[[ Records shown open ]]
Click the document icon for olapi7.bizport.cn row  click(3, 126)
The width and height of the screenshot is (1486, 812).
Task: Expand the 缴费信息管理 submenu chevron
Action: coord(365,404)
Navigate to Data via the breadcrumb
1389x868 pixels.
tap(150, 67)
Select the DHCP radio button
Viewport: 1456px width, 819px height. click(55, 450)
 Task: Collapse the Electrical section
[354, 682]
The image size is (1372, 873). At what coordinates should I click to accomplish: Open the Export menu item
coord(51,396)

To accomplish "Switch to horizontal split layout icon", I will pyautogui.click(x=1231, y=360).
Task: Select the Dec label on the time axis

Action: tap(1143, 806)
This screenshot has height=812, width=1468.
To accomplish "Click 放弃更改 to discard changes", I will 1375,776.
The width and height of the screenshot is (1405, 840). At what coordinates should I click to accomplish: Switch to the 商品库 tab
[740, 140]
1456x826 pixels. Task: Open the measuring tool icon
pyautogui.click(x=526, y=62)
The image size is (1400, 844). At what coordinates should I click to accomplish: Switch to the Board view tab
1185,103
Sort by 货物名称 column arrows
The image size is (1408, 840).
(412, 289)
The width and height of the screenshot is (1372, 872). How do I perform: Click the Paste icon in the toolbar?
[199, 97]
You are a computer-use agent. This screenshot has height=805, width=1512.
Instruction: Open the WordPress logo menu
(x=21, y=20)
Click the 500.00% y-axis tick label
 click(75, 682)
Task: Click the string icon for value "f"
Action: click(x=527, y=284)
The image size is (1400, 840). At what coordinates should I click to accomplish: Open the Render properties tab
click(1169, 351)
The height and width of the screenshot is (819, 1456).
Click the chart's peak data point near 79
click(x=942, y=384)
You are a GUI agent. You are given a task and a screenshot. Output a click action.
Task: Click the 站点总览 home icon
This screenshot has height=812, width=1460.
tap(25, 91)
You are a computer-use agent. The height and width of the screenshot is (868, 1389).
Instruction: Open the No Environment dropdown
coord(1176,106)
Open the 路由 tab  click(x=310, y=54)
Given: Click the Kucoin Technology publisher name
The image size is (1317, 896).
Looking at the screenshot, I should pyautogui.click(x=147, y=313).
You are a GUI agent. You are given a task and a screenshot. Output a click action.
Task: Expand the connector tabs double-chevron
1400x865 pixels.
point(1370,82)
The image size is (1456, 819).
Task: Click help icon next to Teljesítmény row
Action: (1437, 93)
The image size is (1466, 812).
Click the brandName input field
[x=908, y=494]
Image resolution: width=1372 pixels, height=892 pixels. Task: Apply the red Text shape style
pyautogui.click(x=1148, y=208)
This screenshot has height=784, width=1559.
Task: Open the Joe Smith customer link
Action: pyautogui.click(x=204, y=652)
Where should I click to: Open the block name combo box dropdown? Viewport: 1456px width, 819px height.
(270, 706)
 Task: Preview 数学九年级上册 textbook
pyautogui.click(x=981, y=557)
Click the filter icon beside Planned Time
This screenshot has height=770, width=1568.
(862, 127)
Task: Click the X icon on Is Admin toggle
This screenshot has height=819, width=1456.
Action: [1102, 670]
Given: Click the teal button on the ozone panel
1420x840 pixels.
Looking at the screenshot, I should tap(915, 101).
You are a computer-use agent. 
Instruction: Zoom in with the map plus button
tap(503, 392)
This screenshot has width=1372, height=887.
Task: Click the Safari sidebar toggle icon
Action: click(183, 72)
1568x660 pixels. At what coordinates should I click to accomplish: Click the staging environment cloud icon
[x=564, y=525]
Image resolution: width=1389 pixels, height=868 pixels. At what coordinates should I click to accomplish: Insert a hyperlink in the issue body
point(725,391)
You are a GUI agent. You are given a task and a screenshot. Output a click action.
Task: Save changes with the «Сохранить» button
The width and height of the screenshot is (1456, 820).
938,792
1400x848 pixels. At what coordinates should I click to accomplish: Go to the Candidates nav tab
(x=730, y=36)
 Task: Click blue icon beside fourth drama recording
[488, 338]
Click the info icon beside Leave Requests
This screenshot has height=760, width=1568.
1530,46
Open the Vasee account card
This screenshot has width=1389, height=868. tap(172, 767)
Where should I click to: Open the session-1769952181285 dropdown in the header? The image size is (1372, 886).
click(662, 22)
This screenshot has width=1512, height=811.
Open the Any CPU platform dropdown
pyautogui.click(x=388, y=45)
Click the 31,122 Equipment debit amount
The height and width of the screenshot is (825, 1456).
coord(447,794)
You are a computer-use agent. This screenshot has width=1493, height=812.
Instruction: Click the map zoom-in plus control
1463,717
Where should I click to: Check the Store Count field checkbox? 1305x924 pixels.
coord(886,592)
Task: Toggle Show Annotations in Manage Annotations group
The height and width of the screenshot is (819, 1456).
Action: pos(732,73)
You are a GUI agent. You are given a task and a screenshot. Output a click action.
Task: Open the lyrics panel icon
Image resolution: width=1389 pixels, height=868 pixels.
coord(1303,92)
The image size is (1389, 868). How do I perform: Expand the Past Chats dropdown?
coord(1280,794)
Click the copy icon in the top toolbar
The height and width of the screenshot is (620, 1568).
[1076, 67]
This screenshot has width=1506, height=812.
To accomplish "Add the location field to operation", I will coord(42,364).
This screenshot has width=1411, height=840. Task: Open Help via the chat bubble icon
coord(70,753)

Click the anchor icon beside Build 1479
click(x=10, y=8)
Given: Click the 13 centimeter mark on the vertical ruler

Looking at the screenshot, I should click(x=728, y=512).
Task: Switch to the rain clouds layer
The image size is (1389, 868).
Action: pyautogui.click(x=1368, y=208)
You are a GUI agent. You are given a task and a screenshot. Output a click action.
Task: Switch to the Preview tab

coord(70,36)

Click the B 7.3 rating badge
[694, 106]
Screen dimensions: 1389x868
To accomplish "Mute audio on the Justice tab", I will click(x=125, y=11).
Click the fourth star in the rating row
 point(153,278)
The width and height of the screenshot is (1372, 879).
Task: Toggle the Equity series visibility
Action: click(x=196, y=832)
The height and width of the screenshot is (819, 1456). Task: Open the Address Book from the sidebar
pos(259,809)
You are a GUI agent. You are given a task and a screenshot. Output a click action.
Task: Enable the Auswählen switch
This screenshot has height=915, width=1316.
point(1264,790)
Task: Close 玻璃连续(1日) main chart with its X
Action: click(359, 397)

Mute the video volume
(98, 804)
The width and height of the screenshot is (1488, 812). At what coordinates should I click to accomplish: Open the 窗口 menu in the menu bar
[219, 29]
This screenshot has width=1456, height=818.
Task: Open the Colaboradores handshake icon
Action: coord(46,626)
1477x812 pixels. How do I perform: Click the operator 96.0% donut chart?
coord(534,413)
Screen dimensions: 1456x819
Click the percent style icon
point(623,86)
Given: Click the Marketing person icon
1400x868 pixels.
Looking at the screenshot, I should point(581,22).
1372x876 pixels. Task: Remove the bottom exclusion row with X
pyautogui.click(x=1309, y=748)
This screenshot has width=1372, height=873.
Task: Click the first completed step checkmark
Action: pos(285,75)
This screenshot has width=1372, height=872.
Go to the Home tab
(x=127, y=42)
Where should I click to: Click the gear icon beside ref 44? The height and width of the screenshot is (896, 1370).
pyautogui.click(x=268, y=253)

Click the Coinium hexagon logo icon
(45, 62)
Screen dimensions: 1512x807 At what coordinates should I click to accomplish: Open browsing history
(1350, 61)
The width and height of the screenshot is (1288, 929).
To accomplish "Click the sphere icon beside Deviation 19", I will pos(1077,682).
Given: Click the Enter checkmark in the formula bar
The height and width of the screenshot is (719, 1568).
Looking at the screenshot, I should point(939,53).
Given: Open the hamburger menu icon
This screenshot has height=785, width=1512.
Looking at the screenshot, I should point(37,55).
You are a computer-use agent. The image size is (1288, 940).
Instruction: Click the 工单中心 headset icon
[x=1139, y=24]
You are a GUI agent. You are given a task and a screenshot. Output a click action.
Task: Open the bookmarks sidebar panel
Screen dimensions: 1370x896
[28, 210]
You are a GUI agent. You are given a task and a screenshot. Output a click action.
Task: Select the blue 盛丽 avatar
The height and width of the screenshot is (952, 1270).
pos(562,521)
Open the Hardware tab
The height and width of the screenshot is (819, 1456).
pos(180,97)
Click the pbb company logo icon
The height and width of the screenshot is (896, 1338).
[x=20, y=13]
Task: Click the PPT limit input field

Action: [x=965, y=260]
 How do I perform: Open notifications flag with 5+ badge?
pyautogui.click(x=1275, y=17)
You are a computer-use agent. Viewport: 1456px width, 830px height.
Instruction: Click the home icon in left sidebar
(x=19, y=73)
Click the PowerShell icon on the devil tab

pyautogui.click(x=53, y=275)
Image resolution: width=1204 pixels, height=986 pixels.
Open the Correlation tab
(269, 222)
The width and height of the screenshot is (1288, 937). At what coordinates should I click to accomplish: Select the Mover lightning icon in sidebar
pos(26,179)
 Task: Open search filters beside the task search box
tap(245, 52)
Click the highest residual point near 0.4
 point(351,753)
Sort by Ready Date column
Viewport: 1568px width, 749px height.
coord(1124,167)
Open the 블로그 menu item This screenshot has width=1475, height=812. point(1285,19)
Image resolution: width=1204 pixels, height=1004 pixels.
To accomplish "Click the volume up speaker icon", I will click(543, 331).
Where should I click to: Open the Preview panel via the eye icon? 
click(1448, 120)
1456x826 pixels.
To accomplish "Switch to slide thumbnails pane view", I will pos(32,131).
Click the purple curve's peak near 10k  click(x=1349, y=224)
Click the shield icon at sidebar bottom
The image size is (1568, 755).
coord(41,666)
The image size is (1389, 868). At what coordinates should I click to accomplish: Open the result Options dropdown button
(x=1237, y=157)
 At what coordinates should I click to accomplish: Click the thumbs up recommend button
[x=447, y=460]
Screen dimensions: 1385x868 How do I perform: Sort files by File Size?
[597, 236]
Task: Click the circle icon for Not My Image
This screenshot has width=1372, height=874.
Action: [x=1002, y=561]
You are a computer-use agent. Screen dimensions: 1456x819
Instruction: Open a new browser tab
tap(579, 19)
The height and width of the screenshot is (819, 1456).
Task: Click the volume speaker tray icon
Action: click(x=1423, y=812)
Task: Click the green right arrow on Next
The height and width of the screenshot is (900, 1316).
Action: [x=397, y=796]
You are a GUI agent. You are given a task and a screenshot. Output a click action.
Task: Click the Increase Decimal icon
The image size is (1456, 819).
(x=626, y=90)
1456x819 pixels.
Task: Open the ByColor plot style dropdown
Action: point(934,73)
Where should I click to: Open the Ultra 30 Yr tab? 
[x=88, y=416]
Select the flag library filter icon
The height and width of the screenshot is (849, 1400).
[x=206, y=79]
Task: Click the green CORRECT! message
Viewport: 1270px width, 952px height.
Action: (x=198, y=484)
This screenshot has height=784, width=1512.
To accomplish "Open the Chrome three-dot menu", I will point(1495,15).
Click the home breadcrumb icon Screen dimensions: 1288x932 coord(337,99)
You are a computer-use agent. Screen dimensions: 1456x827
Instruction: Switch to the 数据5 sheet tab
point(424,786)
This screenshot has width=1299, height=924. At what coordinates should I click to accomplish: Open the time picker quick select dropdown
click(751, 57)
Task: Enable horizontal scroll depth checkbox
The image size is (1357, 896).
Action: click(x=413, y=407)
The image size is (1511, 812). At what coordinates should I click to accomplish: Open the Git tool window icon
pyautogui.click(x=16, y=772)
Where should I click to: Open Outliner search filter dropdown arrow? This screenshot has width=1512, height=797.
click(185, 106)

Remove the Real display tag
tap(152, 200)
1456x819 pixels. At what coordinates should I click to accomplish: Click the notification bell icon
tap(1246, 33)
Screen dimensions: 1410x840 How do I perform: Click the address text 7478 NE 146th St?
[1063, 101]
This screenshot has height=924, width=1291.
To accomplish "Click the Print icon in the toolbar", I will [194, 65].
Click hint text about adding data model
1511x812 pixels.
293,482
[[ Records shown closed ]]
**Assigned task**
The response must hold only the lines above from the line with "This screenshot has height=819, width=1456." through the line with "This screenshot has width=1512, height=811.", each copied exactly, both ends kept.

**Response**
This screenshot has height=819, width=1456.
Action: [1102, 670]
Given: Click the teal button on the ozone panel
1420x840 pixels.
Looking at the screenshot, I should tap(915, 101).
You are a computer-use agent. 
Instruction: Zoom in with the map plus button
tap(503, 392)
This screenshot has width=1372, height=887.
Task: Click the Safari sidebar toggle icon
Action: click(183, 72)
1568x660 pixels. At what coordinates should I click to accomplish: Click the staging environment cloud icon
[x=564, y=525]
Image resolution: width=1389 pixels, height=868 pixels. At what coordinates should I click to accomplish: Insert a hyperlink in the issue body
point(725,391)
You are a GUI agent. You are given a task and a screenshot. Output a click action.
Task: Save changes with the «Сохранить» button
The width and height of the screenshot is (1456, 820).
938,792
1400x848 pixels. At what coordinates should I click to accomplish: Go to the Candidates nav tab
(x=730, y=36)
 Task: Click blue icon beside fourth drama recording
[488, 338]
Click the info icon beside Leave Requests
This screenshot has height=760, width=1568.
1530,46
Open the Vasee account card
This screenshot has width=1389, height=868. tap(172, 767)
Where should I click to: Open the session-1769952181285 dropdown in the header? The image size is (1372, 886).
click(662, 22)
This screenshot has width=1512, height=811.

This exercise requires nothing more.